Une fois de plus, le grand vainqueur du premier tour des législatives partielles du Doubs est… l’abstention (moins de 40% de votants). Les dirigeants socialistes semblent ne pas en tirer la leçon, pourtant évidente : les électeurs de la circonscription qui avaient élu Mr Moscovici, et qui l’ont vu partir tout fringant à Bruxelles défendre la politique d’austérité, n’ont sans doute pas eu vraiment envie, quelles que puissent être les qualités de son éventuel remplaçant, de cautionner une politique de régression sociale qu’avec les meilleures raisons du monde défendent les deux grands partis dits de gouvernement. Bref, nos électeurs ne croient plus guère à la politique, même si par un sursaut de fierté « de gauche » 23 % (des 40% de votants !) ont voté socialiste. La droite est renvoyée dans les cordes. Et, tout en se réclamant de Syriza et de Podemos, le Front de Gauche demeure à 4% (des 40% !).

Du coup, le FN est en tête. Grand branle-bas dans Landerneau. Le candidat socialiste, clame Manuel Valls, « est désormais le candidat de tous les républicains ». Et Stéphane le Foll d’ajouter que le candidat socialiste « représente désormais le candidat de tous les républicains face au Front national ».

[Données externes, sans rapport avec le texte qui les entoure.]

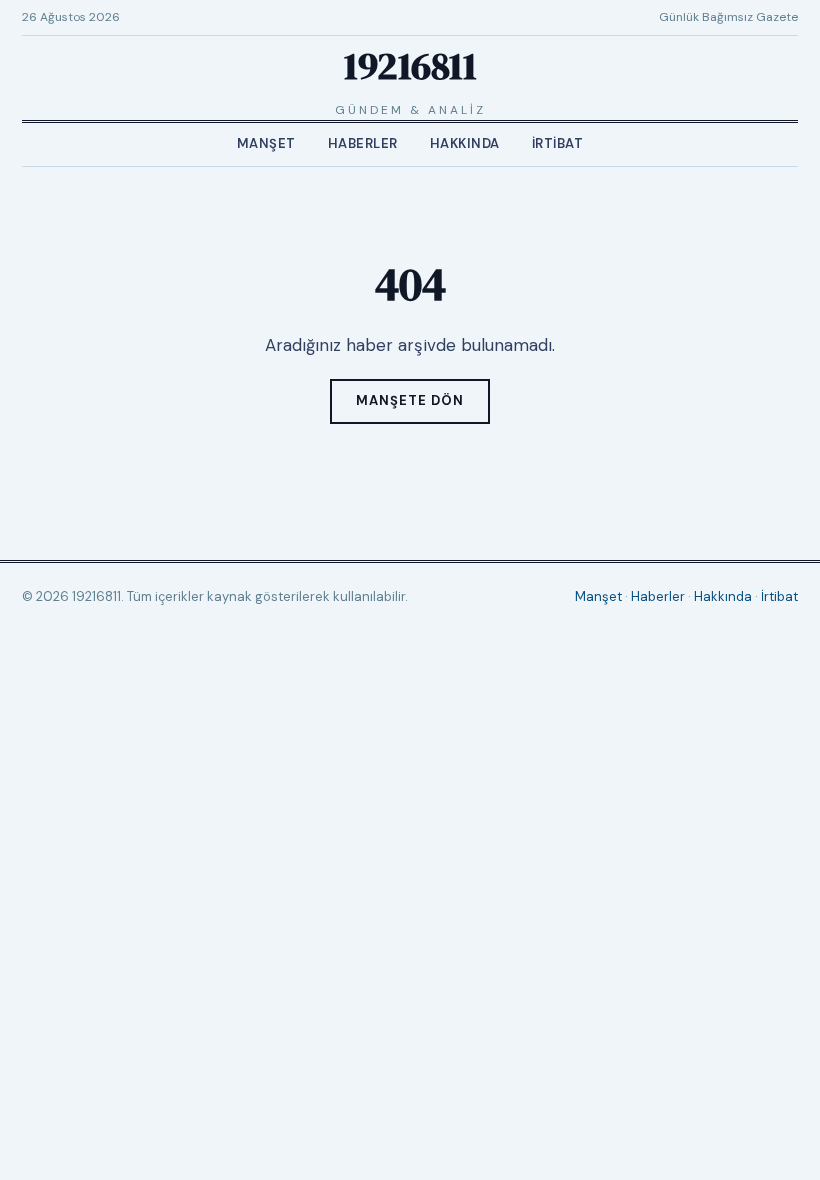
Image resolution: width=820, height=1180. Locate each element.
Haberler (363, 143)
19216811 (410, 66)
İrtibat (558, 143)
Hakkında (465, 143)
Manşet (266, 143)
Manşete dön (410, 400)
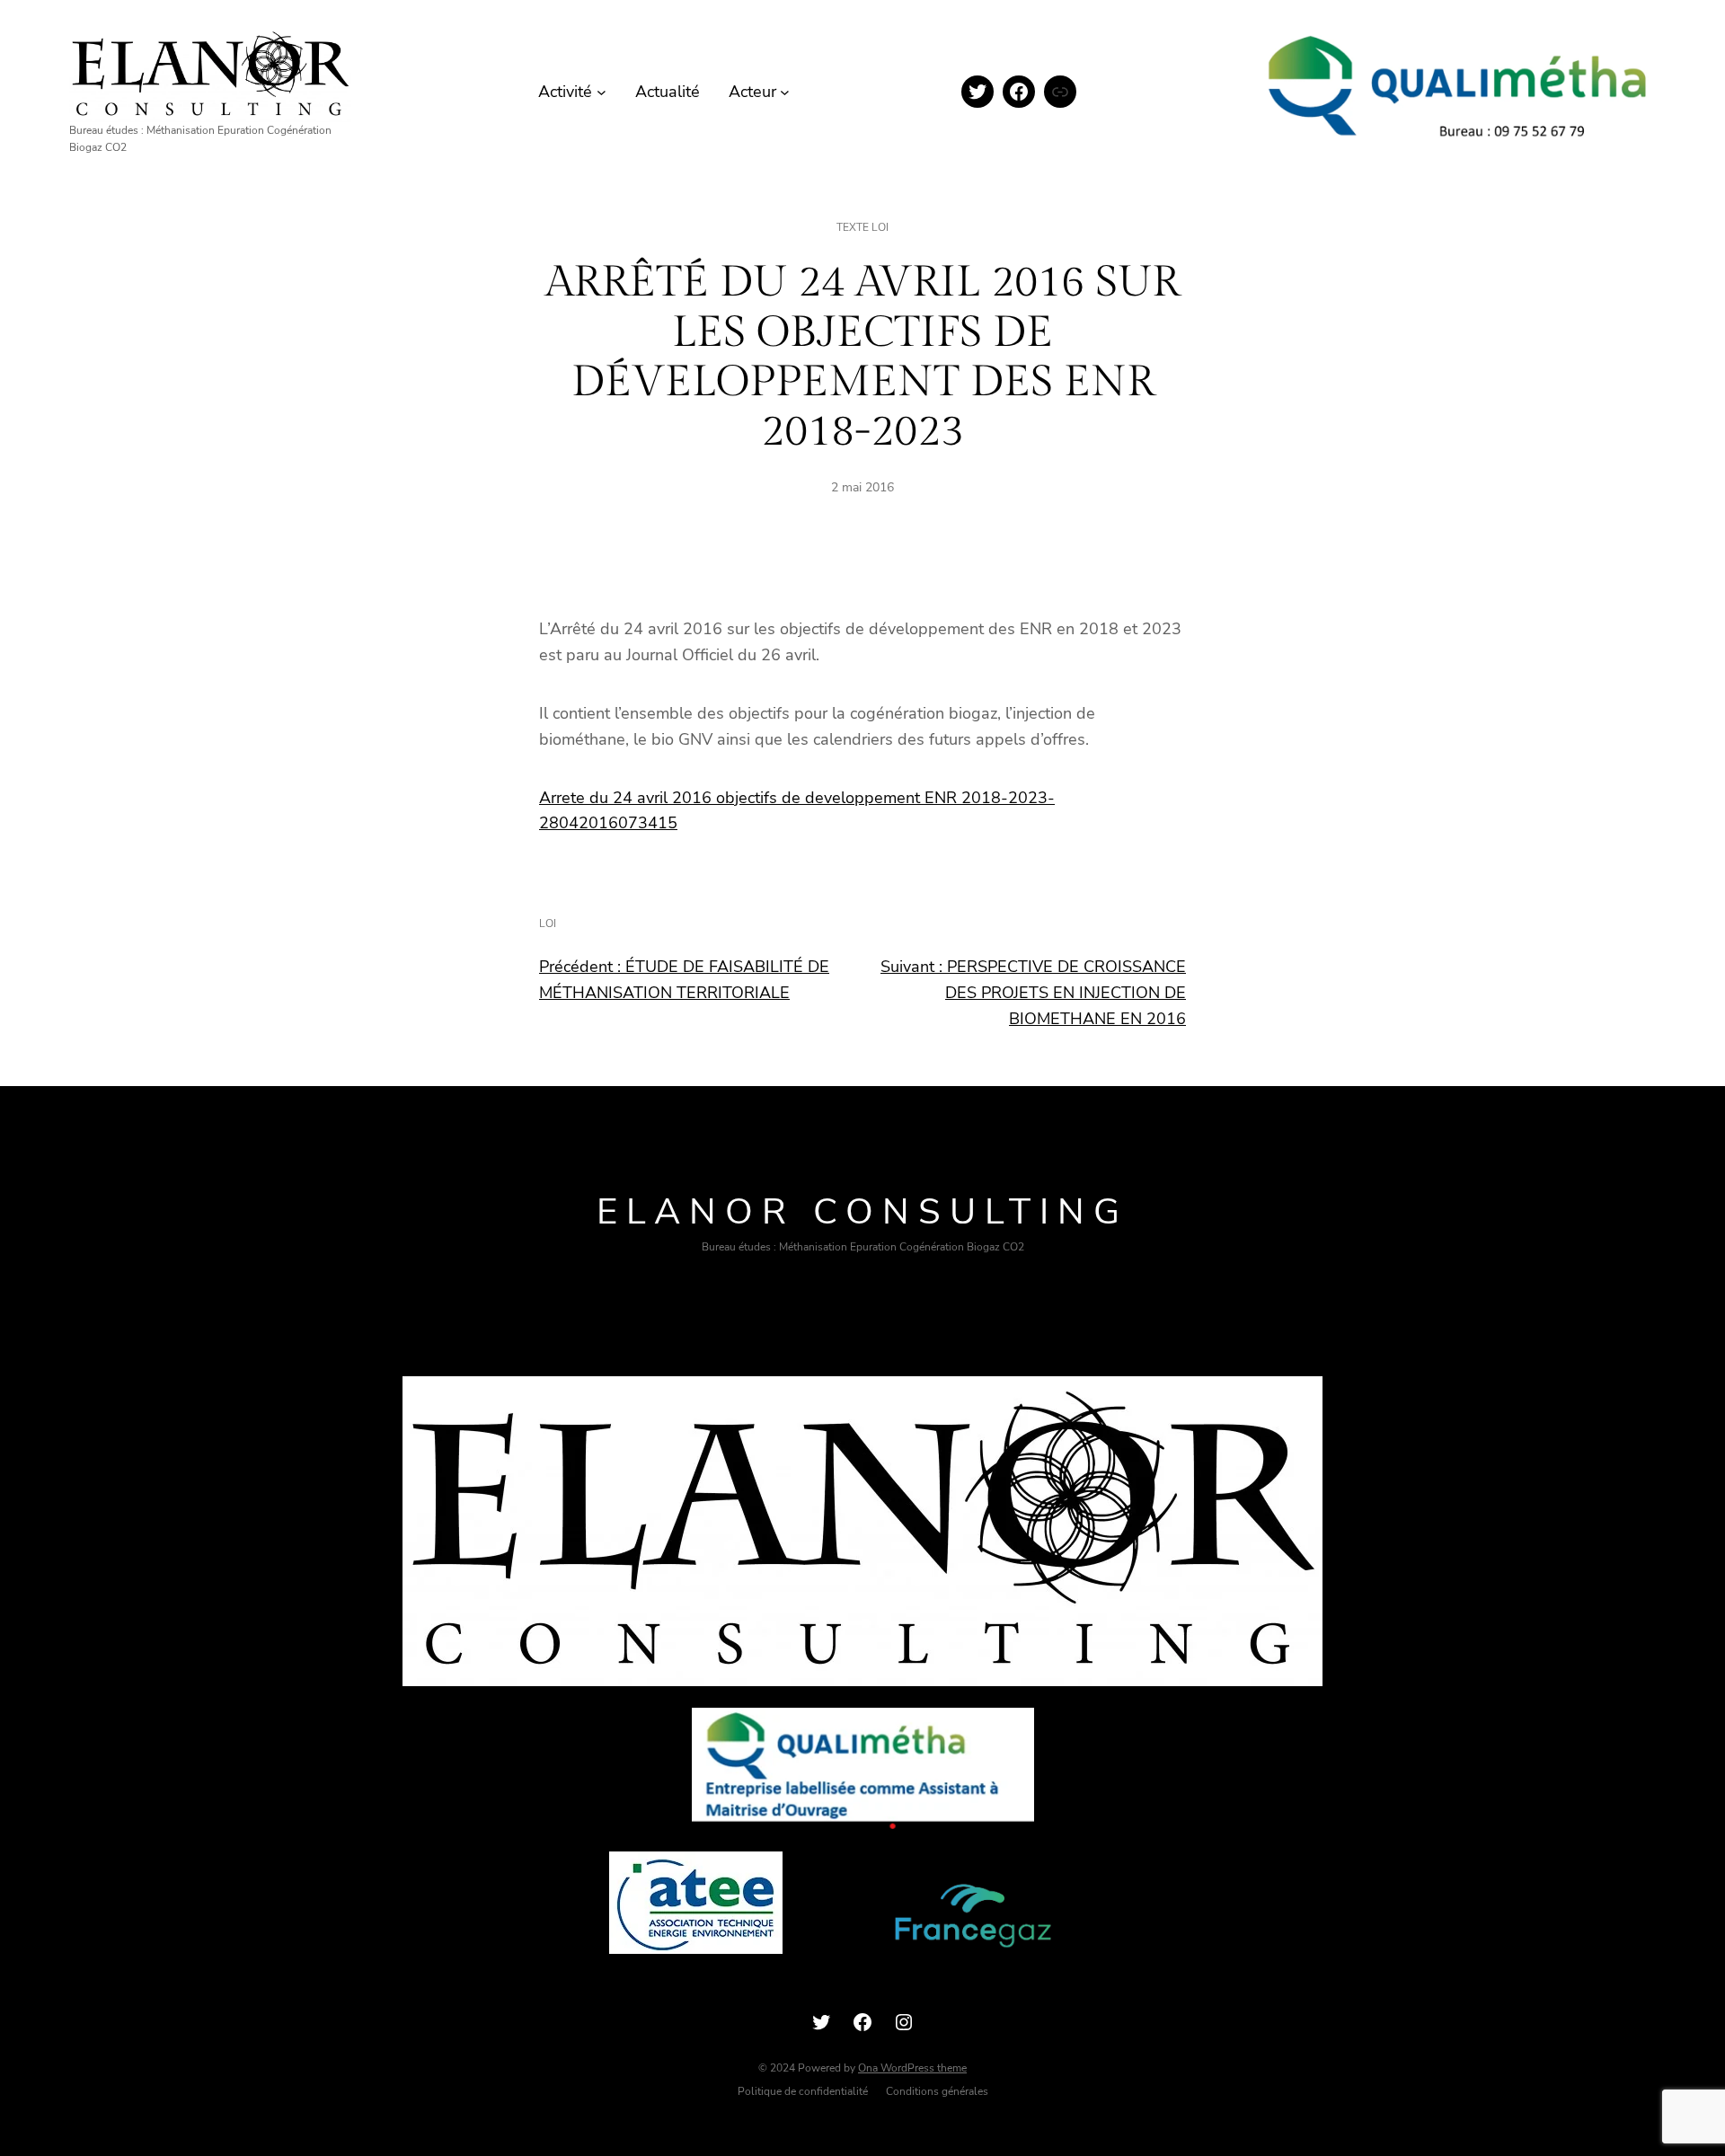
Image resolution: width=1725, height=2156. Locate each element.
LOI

On connaît la chanson, que l’on nous serine depuis quarante ans, et qui permet de faire élire à coup sûr à un second tour (jusqu’à aujourd’hui en tout cas) un candidat PS ou UMP gravement mise en difficulté au premier tour. De le faire élire par défaut, car dans ces cas là, on ne vote pas pour un candidat, pour un programme, mais on vote contre le FN. Avec, pour tout remerciement une fois l’élection remportée, la poursuite de la même politique qui a amené tant d’électeurs à voter FN.

Comparaison n’est pas raison, mais tout cela me fait penser au système profondément anti-démocratique des apparentements que la troïka (socialistes SFIO – démocrates chrétiens du MRP – radicaux, plus quelques éléments bien de droite) avait mis en place pour empêcher le PCF (25 % des suffrages alors) et le RPF gaulliste d’obtenir une juste représentation.

Pousser des cris d’orfraie chaque fois qu’un candidat FN arrive en tête est absolument sans effet sur la progression évidente de ce parti. Qui plus est, l’appel socialiste à l’union électorale circonstancielle PS – UMP sous-estime gravement la liberté de choix des électeurs. Et il y a fort à parier que bien des électeurs de droite, dans le secret de l’isoloir, se trouveraient bien en peine de voter PS. C’est d’ailleurs là, me semble-t-il, que git le vrai danger pour des élections nationales : la porosité qui existe au plan idéologique entre nombre d’électeurs de droite et électeurs du FN peut fort bien faire tomber la muraille de Chine défensive du Front républicain (dont d’ailleurs l’UMP ne veut pas vraiment), et faire basculer la majorité de l’opinion vers la coalition d’une partie de la droite vers l’extrême droite. Un scénario qui rappellerait celui que connurent nos voisins en 1932.